### [AVAILABLE DATA]

■ ■ ■

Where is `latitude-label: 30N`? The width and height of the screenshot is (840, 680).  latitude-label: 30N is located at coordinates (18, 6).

■ ■ ■

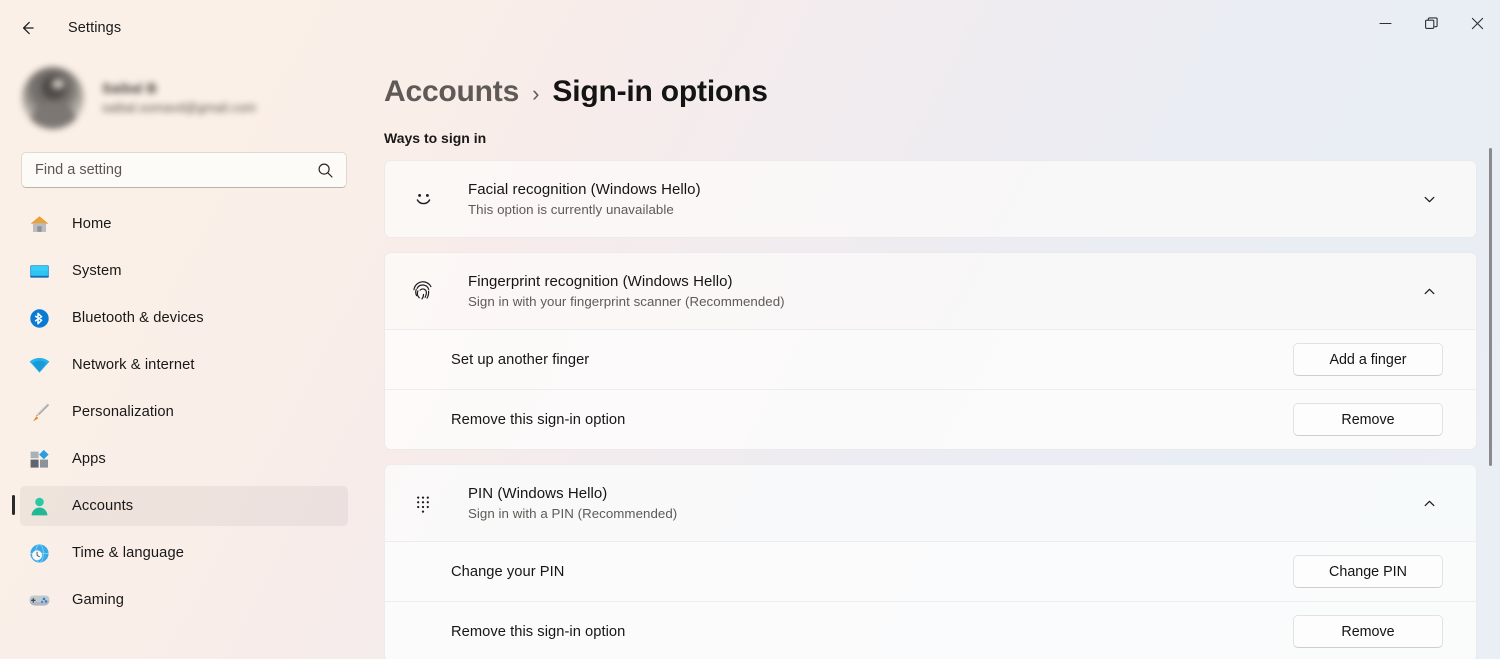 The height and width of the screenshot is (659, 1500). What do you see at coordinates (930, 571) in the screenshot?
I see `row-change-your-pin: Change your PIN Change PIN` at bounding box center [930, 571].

■ ■ ■

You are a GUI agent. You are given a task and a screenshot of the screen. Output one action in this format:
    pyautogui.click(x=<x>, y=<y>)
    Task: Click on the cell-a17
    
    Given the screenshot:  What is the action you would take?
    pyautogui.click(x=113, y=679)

■ ■ ■

### [YOUR ASSIGNMENT]
Reproduce the records from the line with "You are a GUI" up to and including the line with "pyautogui.click(x=113, y=679)", substituting "assistant" for "agent" and keeping everything else the same.

### [TASK RESPONSE]
You are a GUI assistant. You are given a task and a screenshot of the screen. Output one action in this format:
    pyautogui.click(x=<x>, y=<y>)
    Task: Click on the cell-a17
    
    Given the screenshot:  What is the action you would take?
    pyautogui.click(x=113, y=679)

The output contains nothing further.